A pitcher can finish a batter's plate appearance once each threshold is reached and not have to sit out the required amount of days if he is removed after this plate appearance.

=== Mercy rules ===
To prevent one-sided contests, games are ended early if one team is ahead by a certain amount. These mercy rules do not apply during the semi-finals or final.
- A game will end if either team is leading by at least 15 runs after the completion of an inning, beginning with the fifth inning.
- A game will end if either team is leading by at least 10 runs after the completion of an inning, beginning with the seventh inning.

=== Designated hitter ===
The designated hitter rule applies for all games.

=== Extra innings ===
From 2009 through 2017, starting with the 11th inning, teams automatically start with runners on first and second base. The baserunners are the players in the two batting order positions previous to the leadoff batter for the inning (or substitutes called in to pinch-run for those players). Organizers put this rule in place starting with the 2009 tournament, although originally, it did not come into effect until the 13th inning. The intention behind the rule is to help ensure extra-inning games end in as timely a manner as possible, reducing the chance of seeing marathon extra-inning games that place undue strain on players, particularly pitchers. As no extra-inning games in either the 2009 or 2013 WBCs reached the point where the rule came into play, it took until the 2017 WBC for it to affect a game's outcome. There were three such games in 2017, and all three were decided in the 11th inning.

In 2023, the rule was changed to bring the WBC in line with MLB extra-innings rules.

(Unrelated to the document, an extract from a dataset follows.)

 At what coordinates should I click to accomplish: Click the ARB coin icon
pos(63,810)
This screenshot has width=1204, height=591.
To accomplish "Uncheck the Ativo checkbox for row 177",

=== Video replay review ===
Beginning in the 2023 WBC, video review is available for all situations as it would be during a MLB regular season game.

=== Pitch clock ===
Beginning with the 2026 edition, the WBC will use a pitch clock for all games, following MLB rules. A pitcher will have 15 seconds to begin his pitching motion with no baserunners or 18 seconds if there is at least one baserunner, with an automatic ball called if the pitch clock reaches zero before a pitch is thrown.

=== Run differential ===
Unlike regular season play, where the number of runs by which a team wins a game is not relevant, the number of runs by which a WBC team wins may be relevant if a tie later develops in the standings. In such cases, teams are ranked by their Team Quality Balance, which rewards them for scoring by as many runs as possible, and for winning with as few of their batters as possible making outs when batting in the bottom of the inning. This caused problems during the 2013 WBC, where one game led to a bench-clearing brawl between Canada and Mexico: Canadian hitter Chris Robinson had bunted for a base hit after Canada had already taken a large lead, causing Mexican pitcher Arnold León to throw three consecutive pitches at the next hitter, Rene Tosoni.

These tiebreakers were changed starting in the 2017 WBC to be "fewest runs allowed per inning of defense in head-to-head games", which places an emphasis on scoring as many runs as possible, while also allowing the fewest runs possible.